## WHAT IS BEING ASKED
Copy out verbatim the part of the items that opens with the line containing "will pyautogui.click(x=458, y=384)." and closes with the line containing "Looking at the screenshot, I should coord(360,79).", both lines included.

Dataset excerpt:
-*-*-

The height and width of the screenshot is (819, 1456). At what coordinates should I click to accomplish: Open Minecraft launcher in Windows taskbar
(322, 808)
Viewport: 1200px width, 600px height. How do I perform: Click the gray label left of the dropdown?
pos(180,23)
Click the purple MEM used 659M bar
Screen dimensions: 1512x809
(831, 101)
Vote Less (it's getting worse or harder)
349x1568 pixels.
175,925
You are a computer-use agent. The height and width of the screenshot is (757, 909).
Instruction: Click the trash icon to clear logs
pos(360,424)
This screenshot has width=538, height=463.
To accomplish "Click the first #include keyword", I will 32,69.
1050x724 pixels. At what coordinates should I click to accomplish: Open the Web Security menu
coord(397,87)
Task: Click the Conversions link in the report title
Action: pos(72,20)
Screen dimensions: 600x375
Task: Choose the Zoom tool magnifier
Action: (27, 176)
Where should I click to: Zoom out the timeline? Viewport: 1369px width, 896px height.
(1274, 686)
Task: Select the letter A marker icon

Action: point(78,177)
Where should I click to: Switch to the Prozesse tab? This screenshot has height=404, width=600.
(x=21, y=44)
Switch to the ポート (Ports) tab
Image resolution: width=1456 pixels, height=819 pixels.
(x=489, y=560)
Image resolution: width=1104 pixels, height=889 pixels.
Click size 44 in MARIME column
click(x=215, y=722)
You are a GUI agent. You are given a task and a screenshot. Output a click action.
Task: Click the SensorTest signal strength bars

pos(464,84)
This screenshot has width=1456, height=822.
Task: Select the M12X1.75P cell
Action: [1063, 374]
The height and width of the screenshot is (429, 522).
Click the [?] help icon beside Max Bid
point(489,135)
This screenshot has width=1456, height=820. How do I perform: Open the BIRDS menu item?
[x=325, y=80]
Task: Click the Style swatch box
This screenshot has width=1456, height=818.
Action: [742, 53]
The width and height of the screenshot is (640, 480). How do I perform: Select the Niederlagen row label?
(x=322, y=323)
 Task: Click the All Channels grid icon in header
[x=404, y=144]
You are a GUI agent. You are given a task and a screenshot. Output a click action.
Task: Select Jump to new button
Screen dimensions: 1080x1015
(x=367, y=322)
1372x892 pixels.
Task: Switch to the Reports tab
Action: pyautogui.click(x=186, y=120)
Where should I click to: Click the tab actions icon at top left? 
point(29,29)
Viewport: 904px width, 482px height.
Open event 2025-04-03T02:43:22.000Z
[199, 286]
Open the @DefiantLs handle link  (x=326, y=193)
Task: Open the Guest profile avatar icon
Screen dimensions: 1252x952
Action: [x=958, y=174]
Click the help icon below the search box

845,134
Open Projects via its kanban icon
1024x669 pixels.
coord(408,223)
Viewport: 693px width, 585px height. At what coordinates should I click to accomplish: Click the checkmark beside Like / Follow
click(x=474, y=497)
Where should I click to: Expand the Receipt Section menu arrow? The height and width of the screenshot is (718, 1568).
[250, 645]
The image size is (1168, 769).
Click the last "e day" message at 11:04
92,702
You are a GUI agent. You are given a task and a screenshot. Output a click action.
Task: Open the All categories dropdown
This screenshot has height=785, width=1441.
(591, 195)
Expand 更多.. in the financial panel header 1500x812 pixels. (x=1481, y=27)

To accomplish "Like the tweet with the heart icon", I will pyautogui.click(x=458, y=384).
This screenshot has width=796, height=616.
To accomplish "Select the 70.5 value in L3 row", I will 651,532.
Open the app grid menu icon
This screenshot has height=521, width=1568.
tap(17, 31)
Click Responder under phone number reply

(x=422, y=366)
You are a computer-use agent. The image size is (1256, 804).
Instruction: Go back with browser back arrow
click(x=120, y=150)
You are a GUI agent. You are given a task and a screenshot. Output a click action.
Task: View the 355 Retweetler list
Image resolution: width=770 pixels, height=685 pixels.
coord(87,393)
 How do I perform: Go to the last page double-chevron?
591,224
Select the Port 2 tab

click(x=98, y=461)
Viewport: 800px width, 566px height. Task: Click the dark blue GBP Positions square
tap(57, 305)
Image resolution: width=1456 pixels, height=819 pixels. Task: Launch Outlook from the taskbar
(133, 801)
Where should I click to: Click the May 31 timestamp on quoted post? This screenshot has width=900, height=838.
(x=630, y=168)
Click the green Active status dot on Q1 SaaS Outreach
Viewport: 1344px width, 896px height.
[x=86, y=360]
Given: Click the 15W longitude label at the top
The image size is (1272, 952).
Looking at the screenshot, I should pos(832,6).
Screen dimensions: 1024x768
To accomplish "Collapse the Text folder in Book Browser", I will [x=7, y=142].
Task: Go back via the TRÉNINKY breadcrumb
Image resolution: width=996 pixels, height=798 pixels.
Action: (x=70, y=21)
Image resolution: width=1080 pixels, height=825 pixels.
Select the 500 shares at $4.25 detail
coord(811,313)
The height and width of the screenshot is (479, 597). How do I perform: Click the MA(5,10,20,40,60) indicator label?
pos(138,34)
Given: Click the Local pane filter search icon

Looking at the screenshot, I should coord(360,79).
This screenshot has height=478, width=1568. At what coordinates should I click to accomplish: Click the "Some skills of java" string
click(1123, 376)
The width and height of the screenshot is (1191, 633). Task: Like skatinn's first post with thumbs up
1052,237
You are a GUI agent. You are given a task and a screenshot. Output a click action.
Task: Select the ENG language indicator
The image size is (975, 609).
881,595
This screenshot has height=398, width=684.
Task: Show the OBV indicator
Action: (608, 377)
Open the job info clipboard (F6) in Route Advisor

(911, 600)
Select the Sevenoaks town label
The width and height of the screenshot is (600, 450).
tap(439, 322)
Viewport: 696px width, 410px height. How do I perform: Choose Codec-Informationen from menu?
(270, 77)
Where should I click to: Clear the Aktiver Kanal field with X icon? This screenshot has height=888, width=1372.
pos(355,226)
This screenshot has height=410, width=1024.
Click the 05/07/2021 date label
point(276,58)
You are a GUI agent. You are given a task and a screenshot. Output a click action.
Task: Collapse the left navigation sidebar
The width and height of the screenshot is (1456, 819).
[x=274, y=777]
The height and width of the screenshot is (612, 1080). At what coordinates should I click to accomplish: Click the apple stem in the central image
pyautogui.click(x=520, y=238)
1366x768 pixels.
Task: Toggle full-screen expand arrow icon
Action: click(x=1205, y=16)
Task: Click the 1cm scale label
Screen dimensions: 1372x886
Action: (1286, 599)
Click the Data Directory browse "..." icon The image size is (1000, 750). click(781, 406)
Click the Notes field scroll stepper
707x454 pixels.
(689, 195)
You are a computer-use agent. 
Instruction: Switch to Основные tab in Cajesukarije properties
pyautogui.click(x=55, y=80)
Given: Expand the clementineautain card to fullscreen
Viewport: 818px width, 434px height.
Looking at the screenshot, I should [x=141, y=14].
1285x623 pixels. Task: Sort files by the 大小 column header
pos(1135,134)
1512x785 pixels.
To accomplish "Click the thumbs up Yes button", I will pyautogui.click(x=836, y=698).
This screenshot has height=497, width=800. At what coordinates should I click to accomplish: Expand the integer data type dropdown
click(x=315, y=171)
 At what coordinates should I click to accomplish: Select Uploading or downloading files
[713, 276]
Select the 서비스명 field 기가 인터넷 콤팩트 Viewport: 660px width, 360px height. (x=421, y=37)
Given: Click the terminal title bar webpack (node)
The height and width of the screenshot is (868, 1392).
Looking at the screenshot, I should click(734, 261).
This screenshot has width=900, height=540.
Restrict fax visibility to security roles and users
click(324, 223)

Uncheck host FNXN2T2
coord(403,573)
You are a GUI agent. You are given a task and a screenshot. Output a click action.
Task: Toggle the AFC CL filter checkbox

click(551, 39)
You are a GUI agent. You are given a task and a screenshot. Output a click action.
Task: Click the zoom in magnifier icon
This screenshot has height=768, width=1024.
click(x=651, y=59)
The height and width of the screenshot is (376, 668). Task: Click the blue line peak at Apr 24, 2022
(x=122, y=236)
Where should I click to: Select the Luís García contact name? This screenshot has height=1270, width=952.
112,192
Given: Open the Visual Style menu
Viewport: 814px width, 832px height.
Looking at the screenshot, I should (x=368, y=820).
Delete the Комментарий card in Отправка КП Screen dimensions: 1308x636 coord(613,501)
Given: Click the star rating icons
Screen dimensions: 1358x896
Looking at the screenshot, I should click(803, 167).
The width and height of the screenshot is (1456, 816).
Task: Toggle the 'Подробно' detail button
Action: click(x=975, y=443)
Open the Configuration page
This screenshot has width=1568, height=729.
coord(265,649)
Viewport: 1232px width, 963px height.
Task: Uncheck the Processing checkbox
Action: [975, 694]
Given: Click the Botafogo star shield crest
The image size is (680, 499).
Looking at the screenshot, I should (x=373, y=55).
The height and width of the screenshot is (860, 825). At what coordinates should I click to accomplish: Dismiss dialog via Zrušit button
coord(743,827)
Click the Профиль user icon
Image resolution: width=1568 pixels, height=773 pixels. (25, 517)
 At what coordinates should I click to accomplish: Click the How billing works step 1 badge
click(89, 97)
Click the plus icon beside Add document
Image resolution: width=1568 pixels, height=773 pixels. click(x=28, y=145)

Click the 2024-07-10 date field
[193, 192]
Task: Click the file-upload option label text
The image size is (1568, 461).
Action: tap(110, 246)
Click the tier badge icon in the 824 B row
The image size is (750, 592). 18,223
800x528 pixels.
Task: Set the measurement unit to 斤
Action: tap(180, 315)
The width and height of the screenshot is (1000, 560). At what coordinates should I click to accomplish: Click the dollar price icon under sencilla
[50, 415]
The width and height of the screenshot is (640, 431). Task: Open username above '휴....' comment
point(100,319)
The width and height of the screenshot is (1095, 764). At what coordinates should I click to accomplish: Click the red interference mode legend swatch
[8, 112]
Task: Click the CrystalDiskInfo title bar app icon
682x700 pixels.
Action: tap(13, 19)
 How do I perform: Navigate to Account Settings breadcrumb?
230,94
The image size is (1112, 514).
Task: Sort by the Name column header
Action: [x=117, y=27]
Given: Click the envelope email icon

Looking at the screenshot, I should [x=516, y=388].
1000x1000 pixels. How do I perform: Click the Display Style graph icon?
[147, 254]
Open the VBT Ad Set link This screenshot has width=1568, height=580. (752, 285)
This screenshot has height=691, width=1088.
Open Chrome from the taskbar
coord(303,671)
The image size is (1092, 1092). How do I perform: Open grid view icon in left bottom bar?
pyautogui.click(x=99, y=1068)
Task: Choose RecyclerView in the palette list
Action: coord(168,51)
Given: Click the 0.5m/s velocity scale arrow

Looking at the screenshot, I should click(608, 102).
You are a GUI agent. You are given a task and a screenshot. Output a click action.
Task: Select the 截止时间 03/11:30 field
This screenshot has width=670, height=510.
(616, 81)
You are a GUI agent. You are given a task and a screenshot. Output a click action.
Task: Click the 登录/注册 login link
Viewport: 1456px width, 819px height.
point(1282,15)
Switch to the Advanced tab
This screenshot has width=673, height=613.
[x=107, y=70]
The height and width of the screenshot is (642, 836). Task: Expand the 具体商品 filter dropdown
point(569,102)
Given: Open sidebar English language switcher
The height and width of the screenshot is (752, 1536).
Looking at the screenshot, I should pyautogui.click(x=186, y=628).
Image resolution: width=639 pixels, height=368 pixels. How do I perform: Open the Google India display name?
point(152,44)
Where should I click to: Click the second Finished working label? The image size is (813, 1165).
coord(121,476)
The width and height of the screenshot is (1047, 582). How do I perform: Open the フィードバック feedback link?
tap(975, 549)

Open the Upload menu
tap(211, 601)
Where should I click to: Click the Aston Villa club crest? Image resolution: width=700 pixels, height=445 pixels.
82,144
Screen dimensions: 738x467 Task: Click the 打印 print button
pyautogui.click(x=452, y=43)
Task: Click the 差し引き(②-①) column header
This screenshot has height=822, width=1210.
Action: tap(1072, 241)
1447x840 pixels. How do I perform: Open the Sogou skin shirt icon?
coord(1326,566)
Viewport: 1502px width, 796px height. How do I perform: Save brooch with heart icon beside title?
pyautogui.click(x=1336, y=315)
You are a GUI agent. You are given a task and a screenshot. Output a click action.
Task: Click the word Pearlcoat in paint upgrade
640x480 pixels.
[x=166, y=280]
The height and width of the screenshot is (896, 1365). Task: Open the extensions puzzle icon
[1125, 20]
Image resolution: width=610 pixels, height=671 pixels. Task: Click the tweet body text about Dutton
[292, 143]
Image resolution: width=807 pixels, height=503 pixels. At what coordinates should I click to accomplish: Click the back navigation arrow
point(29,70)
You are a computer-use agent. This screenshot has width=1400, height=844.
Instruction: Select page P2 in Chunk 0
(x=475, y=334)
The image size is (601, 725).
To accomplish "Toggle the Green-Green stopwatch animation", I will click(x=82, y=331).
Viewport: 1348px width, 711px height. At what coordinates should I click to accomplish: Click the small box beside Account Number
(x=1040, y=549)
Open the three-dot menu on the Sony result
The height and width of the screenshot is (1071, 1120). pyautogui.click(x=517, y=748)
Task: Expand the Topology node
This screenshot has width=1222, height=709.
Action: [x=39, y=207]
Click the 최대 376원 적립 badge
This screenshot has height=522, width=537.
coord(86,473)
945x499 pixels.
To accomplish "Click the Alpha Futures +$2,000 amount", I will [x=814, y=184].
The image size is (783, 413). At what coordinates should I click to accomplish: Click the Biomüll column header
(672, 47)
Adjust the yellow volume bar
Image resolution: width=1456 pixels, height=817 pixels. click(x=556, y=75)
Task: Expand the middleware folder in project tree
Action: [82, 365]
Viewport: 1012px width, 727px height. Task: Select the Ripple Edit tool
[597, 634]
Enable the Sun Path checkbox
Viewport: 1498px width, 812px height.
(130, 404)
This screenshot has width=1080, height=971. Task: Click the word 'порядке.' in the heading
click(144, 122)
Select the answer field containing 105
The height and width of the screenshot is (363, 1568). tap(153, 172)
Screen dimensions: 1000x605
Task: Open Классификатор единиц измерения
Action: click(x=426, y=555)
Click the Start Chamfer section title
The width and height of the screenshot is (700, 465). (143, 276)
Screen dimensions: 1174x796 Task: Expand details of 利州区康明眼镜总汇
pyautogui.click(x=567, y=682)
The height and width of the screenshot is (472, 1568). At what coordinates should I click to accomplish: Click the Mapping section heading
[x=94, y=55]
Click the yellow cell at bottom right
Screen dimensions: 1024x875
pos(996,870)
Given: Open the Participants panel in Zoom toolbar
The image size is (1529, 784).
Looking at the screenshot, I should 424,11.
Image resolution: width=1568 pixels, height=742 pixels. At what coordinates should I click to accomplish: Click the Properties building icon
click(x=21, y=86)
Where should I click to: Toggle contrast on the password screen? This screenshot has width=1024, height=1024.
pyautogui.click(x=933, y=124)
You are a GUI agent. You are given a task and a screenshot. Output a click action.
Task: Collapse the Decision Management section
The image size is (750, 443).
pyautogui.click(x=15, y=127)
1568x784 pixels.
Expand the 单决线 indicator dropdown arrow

-*-*-

## RESULT
To accomplish "Like the tweet with the heart icon", I will pyautogui.click(x=458, y=384).
This screenshot has width=796, height=616.
To accomplish "Select the 70.5 value in L3 row", I will 651,532.
Open the app grid menu icon
This screenshot has height=521, width=1568.
tap(17, 31)
Click Responder under phone number reply

(x=422, y=366)
You are a computer-use agent. The image size is (1256, 804).
Instruction: Go back with browser back arrow
click(x=120, y=150)
You are a GUI agent. You are given a task and a screenshot. Output a click action.
Task: View the 355 Retweetler list
Image resolution: width=770 pixels, height=685 pixels.
coord(87,393)
 How do I perform: Go to the last page double-chevron?
591,224
Select the Port 2 tab

click(x=98, y=461)
Viewport: 800px width, 566px height. Task: Click the dark blue GBP Positions square
tap(57, 305)
Image resolution: width=1456 pixels, height=819 pixels. Task: Launch Outlook from the taskbar
(133, 801)
Where should I click to: Click the May 31 timestamp on quoted post? This screenshot has width=900, height=838.
(x=630, y=168)
Click the green Active status dot on Q1 SaaS Outreach
Viewport: 1344px width, 896px height.
[x=86, y=360]
Given: Click the 15W longitude label at the top
The image size is (1272, 952).
Looking at the screenshot, I should pos(832,6).
Screen dimensions: 1024x768
To accomplish "Collapse the Text folder in Book Browser", I will [x=7, y=142].
Task: Go back via the TRÉNINKY breadcrumb
Image resolution: width=996 pixels, height=798 pixels.
Action: (x=70, y=21)
Image resolution: width=1080 pixels, height=825 pixels.
Select the 500 shares at $4.25 detail
coord(811,313)
The height and width of the screenshot is (479, 597). How do I perform: Click the MA(5,10,20,40,60) indicator label?
pos(138,34)
Given: Click the Local pane filter search icon

Looking at the screenshot, I should coord(360,79).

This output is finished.